Title: Carcinome Papillaire Renale Et Tumeur Granulosa Ovarienne Metastase Ou Primitive A Propos D'un Cas Au Chu Hassan Ii De Fes
Authors: Fanfan Mutshe, Jayi Soufia, Y Belhaj, Fz Fdili Alaoui, C Hikmat, Melhouf Moulay Abdelillah
Volume: 8
Issue: 10
Pages: 62-65
Publication Date: 2024/10/28
Abstract:
: Summary: Papillary renal cell carcinoma accounts for 13-20% of renal carcinoma cases, affects twice as many men as women, and is predominantly found in adults. Ovarian cancer represents 5% of female cancers, with granulosa cell tumors making up 2-5% of ovarian tumors.

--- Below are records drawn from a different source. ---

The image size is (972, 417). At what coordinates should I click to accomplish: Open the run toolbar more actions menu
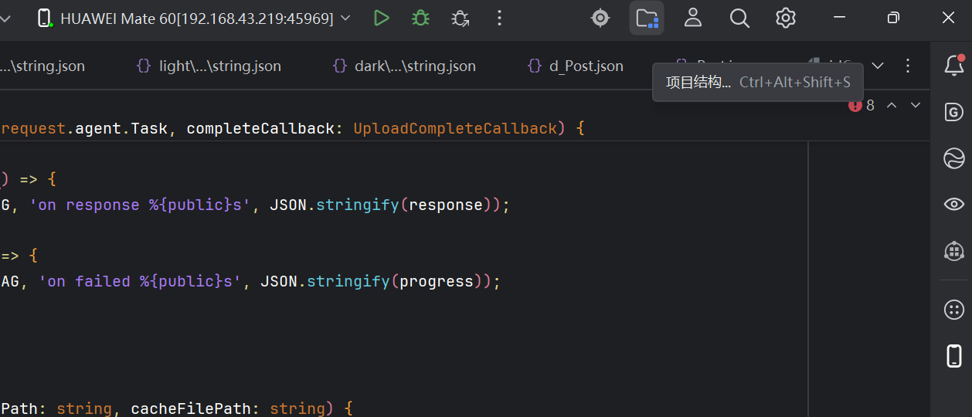(x=500, y=18)
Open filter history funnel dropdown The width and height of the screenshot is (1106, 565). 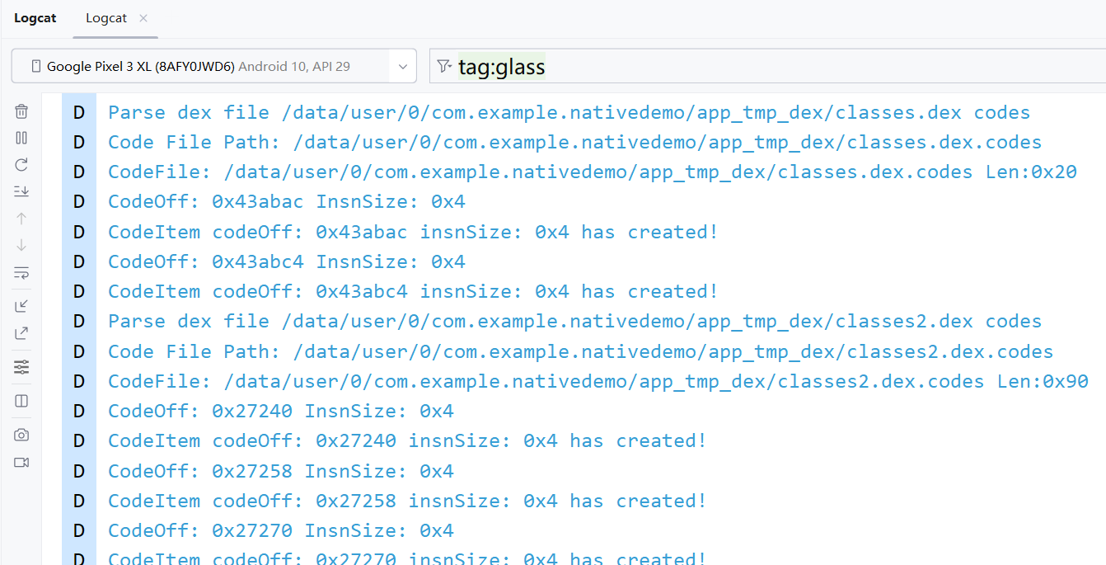[444, 66]
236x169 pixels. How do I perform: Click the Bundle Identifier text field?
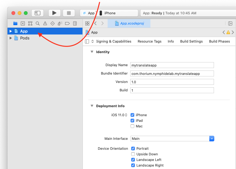click(172, 74)
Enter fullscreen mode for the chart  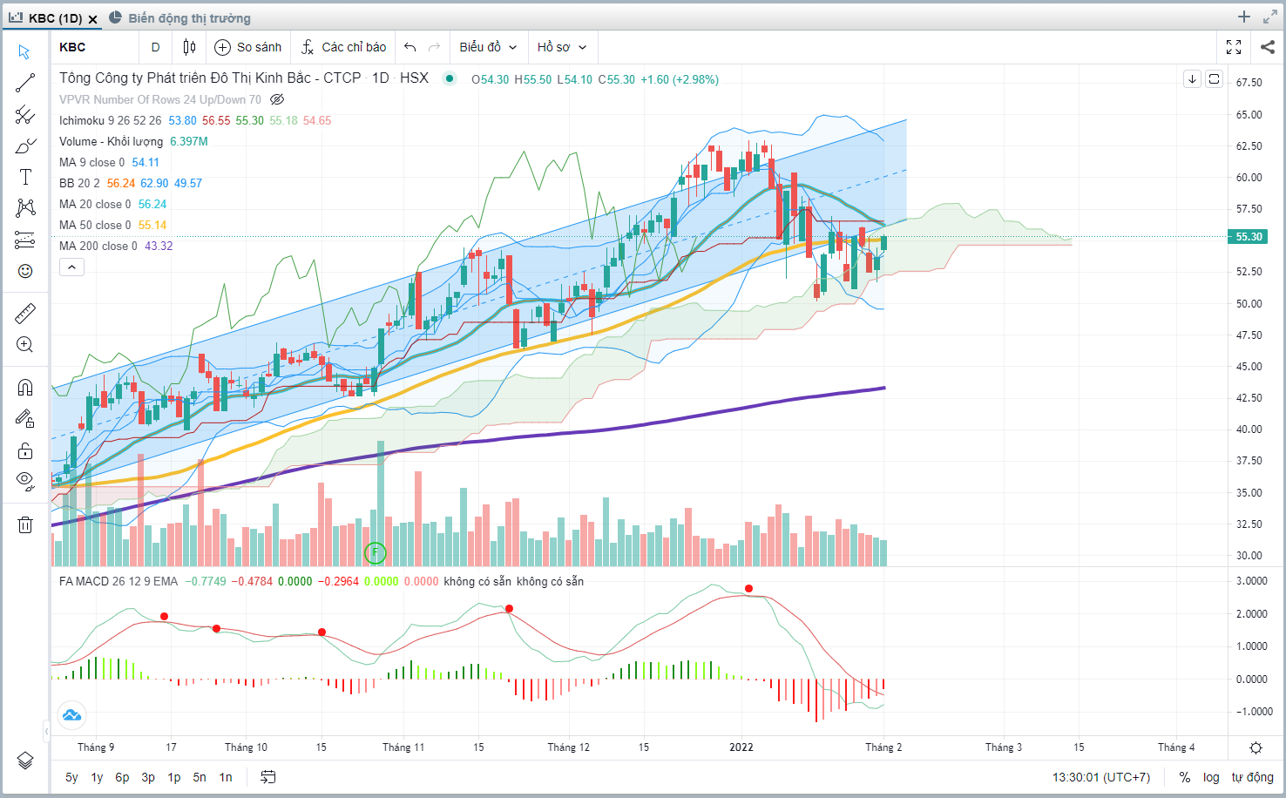click(x=1234, y=47)
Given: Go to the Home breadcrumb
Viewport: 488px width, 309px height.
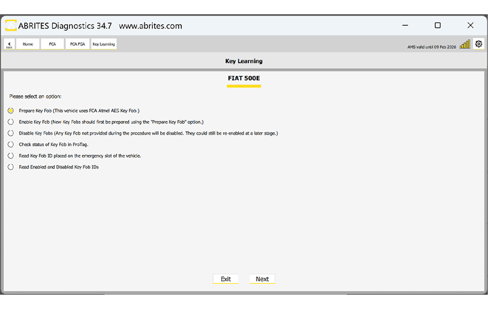Looking at the screenshot, I should [28, 44].
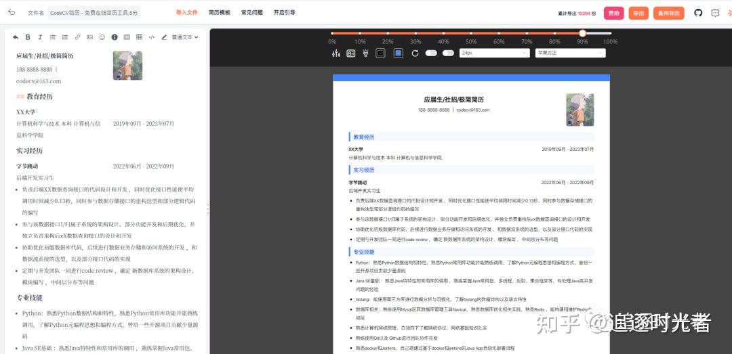Expand the 普通文本 text style dropdown
Screen dimensions: 732x354
185,37
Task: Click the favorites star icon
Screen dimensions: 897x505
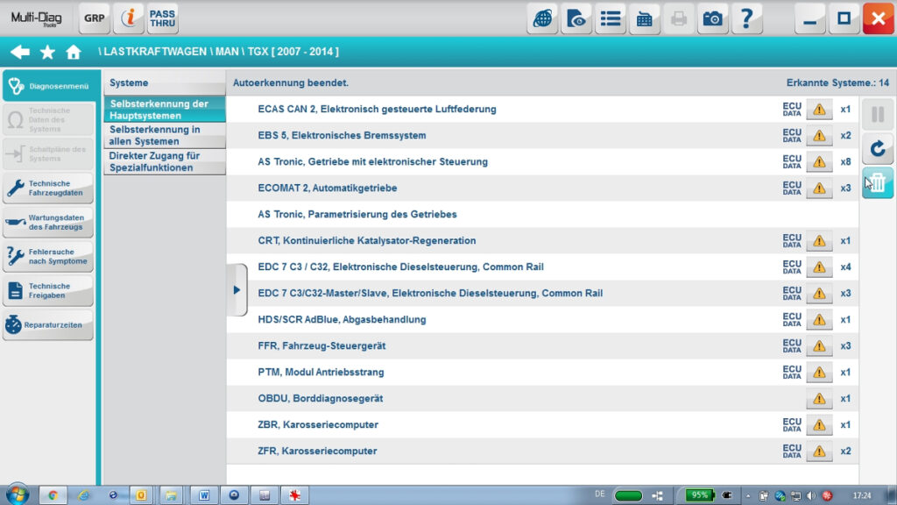Action: coord(47,52)

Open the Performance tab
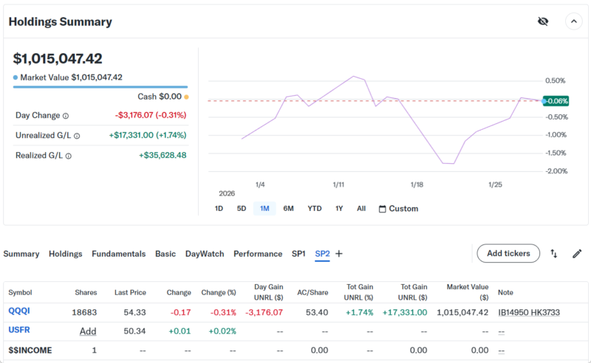(x=258, y=254)
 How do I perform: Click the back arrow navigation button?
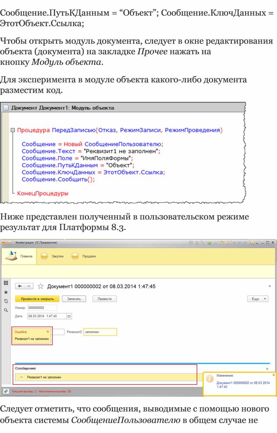20,286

Granulosa cell tumors come in two distinct forms: 95% adult and 5% juvenile. The co-occurrence of renal and ovarian cancer is extremely rare. The challenge is to determine whether these two tumors are primary or secondary (metastatic) to each other. Both the ovary and kidney are mixed glands with endocrine and exocrine functions. Anatomically, the ovary is an intraperitoneal organ, while the kidney is retroperitoneal. The blood supply to the ovary comes from ovarian arteries (60% from the abdominal aorta and 40% from renal arteries). The left ovarian vein drains into the left renal vein, with lymphatic drainage possible in both directions, explaining potential metastasis routes. These tumors are often discovered late as they tend to be asymptomatic and are found incidentally during imaging exams (MRI, ultrasound, etc.).